Conventionally, we may also omit the operator and simply call the algebraic structure $X$ if there’s no ambiguity.

  1. A semigroup is an algebraic structure $(X, \oplus)$ that has an associative operator, which means $(x \oplus y) \oplus z = x \oplus (y \oplus z)$ for any $x, y, z \in X$.

  2. A monoid is a semigroup $(X, \oplus)$ and there is an identity element $e \in X$ such that $e \oplus x = x \oplus e = x$ for any $x \in X$.

  3. A group is a monoid $(X, \oplus)$ and \ for any $x \in X$ there exists an element $y \in X$ such that $x \oplus y = y \oplus x = e$ where $e$ is the identity element the monoid.

If the operator in a group $(X, \oplus)$ is commutative ($x \oplus y = y \oplus x$ for any $x, y \in X$), then the group is an abelian group.

  1. A ring is a triple $(X, +, \ast)$ such that
    i. $(X, +)$ is an abelian group;
    ii. $(X, \ast)$ is a monoid;
    iii. Distributivity is hold: $x \ast (y + z) = x \ast y + x \ast z$ and $(x + y) \ast z = x \ast z + y \ast z$ for any $x, y, z \in X$.

Conventionally, $0$ is used to denote the additive identity and $1$ is used to denote the multiplicative identity. A ring is commutative if the multiplicative operator of a ring is commutative. We may omit $\ast$ if there’s no ambiguity like $a \ast b = a b$.

  1. A field is a ring $(X, +, \ast)$ that has multiplicative inverses for all elements except $0$. On the other words, for every $x \in X$ and $x \neq 0$, there exists an element $y \in X$ such that $x \ast y = y \ast x = 1$.

  2. An algebra over a field $K$ is a vector space A with a bilinear operator $\cdot$ mapping from $A \times A$ to $A$ such that
    i. $(\lambda x) \cdot y = x \cdot (\lambda y) = \lambda (x \cdot y)$ for any $\lambda \in K, x, y \in A$;
    ii. $(x + y) \cdot z = x \cdot z + y \cdot z$ and $x \cdot (y + z) = x \cdot y + x \cdot z$ for any $x, y, z \in A$.

A unital algebra contains a multiplicative identity. A sub-algebra of $A$ that contains the multiplicative identity of $A$ is called a unital sub-algebra. It is possible that the algebra and its sub-algebra have different multiplicative identities. In such cases, the sub-algebra is unital but is not called unital sub-algebra.

  1. The center $Z (R)$ of a ring $R = (X, +, \ast)$ is a set consisting all $c \in X$ such that $c x = x c$ for any $x \in X$.

The center of a ring is a subring.

  1. A ring homomorphism is a structure-preserving function $f : R \rightarrow S$ where R and S are both rings, which means $f (x + y) = f (x) f (y)$ and $f (x y) = f (x) f (y)$ for any $x \in R$ and $y \in S$.

Note that the operators $+$ and $\ast$ above on the two sides of the equation are defined on different rings.

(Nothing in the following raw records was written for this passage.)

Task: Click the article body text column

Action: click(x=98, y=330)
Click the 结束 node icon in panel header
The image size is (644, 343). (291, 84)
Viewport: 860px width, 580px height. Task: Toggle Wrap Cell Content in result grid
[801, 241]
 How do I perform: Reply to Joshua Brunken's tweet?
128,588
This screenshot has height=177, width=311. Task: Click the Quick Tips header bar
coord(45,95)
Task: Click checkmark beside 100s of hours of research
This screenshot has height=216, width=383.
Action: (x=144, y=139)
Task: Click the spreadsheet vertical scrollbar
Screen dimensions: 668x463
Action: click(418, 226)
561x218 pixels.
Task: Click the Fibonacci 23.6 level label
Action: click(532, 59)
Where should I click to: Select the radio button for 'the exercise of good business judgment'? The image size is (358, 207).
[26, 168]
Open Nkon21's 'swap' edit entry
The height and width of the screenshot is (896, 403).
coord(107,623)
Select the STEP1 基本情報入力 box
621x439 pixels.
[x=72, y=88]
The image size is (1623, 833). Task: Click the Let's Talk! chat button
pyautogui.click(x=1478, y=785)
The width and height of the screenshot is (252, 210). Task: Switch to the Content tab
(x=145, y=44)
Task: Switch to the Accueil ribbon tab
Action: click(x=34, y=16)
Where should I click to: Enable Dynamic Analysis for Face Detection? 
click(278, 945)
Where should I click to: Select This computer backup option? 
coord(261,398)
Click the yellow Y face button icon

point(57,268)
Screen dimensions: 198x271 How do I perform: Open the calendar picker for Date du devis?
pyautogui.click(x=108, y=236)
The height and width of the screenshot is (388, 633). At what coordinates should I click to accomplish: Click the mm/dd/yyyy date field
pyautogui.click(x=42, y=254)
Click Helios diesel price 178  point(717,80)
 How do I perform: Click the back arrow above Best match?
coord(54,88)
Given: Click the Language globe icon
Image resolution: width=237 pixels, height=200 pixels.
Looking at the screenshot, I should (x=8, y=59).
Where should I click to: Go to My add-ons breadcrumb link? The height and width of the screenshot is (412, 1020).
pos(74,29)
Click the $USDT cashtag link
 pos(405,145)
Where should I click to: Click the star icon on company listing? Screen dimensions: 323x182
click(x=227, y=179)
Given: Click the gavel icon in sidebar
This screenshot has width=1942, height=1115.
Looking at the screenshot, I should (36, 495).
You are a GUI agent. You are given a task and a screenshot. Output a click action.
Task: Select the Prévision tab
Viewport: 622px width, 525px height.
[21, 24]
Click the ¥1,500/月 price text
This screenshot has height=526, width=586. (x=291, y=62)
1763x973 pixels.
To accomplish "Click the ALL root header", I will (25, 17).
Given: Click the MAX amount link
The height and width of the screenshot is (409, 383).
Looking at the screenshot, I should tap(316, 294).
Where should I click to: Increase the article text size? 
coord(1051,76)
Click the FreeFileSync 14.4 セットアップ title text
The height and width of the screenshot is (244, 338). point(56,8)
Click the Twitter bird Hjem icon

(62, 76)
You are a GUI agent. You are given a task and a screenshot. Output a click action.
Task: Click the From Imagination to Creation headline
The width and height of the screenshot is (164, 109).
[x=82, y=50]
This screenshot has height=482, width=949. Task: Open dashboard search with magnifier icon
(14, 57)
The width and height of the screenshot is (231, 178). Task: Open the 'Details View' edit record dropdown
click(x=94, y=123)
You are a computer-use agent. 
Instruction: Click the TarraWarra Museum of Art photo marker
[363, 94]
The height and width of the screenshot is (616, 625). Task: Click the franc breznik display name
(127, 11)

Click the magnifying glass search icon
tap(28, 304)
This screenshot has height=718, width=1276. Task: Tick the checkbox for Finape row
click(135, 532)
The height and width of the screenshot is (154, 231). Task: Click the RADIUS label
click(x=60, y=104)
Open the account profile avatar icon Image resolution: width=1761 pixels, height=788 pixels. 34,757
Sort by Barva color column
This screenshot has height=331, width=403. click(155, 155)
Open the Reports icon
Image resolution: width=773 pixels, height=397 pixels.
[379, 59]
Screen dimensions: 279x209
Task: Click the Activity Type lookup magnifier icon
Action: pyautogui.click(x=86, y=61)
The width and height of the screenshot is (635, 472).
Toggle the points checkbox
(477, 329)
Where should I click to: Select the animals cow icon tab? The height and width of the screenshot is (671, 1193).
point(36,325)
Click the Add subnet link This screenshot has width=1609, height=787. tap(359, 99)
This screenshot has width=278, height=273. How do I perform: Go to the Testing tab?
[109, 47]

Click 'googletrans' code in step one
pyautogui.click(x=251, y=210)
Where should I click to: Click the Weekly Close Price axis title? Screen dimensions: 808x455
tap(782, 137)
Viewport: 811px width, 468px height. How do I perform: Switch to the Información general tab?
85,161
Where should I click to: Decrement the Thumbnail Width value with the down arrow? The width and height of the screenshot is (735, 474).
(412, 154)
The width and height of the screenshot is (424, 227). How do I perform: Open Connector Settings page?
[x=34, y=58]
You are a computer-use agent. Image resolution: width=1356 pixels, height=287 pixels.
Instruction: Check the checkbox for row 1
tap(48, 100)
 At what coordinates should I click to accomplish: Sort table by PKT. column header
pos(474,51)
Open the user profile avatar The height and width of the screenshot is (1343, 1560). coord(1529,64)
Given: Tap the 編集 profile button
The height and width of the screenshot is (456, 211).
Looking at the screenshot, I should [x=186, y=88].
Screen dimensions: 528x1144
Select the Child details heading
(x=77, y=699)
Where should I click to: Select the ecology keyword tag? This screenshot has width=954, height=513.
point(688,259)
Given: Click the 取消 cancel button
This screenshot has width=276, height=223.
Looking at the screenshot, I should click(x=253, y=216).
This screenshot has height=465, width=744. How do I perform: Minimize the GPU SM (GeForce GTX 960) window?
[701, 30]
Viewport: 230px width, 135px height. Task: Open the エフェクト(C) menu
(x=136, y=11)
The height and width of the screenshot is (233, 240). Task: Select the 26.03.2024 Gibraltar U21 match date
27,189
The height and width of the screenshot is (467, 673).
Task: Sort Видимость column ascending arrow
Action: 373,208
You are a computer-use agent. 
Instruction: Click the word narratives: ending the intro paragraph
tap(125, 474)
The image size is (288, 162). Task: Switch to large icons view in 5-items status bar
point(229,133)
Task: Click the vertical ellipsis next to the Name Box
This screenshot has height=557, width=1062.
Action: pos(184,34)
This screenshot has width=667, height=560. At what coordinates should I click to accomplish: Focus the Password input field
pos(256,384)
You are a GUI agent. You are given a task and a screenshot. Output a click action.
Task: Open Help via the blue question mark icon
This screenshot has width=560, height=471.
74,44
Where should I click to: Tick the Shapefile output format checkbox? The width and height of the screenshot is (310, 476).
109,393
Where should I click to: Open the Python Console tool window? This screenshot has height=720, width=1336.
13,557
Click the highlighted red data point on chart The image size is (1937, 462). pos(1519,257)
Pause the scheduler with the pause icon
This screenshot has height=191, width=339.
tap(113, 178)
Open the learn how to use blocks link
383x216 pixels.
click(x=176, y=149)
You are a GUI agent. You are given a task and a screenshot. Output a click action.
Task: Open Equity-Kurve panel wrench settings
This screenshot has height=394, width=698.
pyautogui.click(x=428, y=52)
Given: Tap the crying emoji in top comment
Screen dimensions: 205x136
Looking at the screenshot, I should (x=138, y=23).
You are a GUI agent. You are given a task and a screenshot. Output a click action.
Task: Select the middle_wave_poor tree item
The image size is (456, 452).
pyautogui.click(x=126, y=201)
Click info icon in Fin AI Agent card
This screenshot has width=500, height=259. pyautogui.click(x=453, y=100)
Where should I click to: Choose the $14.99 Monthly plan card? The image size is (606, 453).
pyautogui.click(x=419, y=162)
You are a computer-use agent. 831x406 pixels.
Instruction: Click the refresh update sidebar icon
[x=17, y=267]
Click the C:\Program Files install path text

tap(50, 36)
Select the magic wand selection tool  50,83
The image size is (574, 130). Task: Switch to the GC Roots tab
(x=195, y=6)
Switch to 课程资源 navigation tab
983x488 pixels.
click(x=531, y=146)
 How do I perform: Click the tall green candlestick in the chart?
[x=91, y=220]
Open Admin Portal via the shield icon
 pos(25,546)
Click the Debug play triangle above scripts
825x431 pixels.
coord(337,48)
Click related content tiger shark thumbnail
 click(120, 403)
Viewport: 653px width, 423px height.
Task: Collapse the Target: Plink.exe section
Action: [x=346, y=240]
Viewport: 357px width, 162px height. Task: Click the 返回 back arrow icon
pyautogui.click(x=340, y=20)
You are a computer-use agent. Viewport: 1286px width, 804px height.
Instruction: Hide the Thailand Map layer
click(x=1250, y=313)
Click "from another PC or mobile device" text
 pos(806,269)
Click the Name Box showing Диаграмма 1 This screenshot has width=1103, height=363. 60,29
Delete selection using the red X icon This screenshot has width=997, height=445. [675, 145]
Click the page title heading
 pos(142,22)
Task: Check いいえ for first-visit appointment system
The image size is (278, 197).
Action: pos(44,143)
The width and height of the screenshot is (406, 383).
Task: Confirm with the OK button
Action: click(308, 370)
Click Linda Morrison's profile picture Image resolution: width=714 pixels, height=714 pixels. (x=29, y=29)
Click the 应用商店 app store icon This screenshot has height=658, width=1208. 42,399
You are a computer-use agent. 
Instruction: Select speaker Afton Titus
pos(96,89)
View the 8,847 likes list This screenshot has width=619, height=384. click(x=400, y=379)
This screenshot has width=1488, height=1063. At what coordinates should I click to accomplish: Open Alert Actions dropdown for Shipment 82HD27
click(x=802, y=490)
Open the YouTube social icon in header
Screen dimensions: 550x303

We write them in the same symbol if there’s no ambiguity.

  1. An associative algebra over a commutative ring $K$ is tuple $(A, f)$ where $A$ is a ring and $f$ is a ring homomorphism from K into $Z (A)$ that is the center of $A$.

  2. We use $\mathcal{P} (X)$ to denote the power set of $X$ which includes all subsets of $X$.

  3. A topological space $(X, C)$ has a set $X$ and a collection of open sets $C \subseteq \mathcal{P} (X)$ satisfying the following property:
    i. $\varnothing, X \in C$;
    ii. For any collection $D \subseteq C$, the union of all sets in $D$ is also open, or $\bigcup D \in C$;
    iii. For any finite collection $D \subseteq C$, the intersection of all sets in D is also open, or $\bigcap D \in C$.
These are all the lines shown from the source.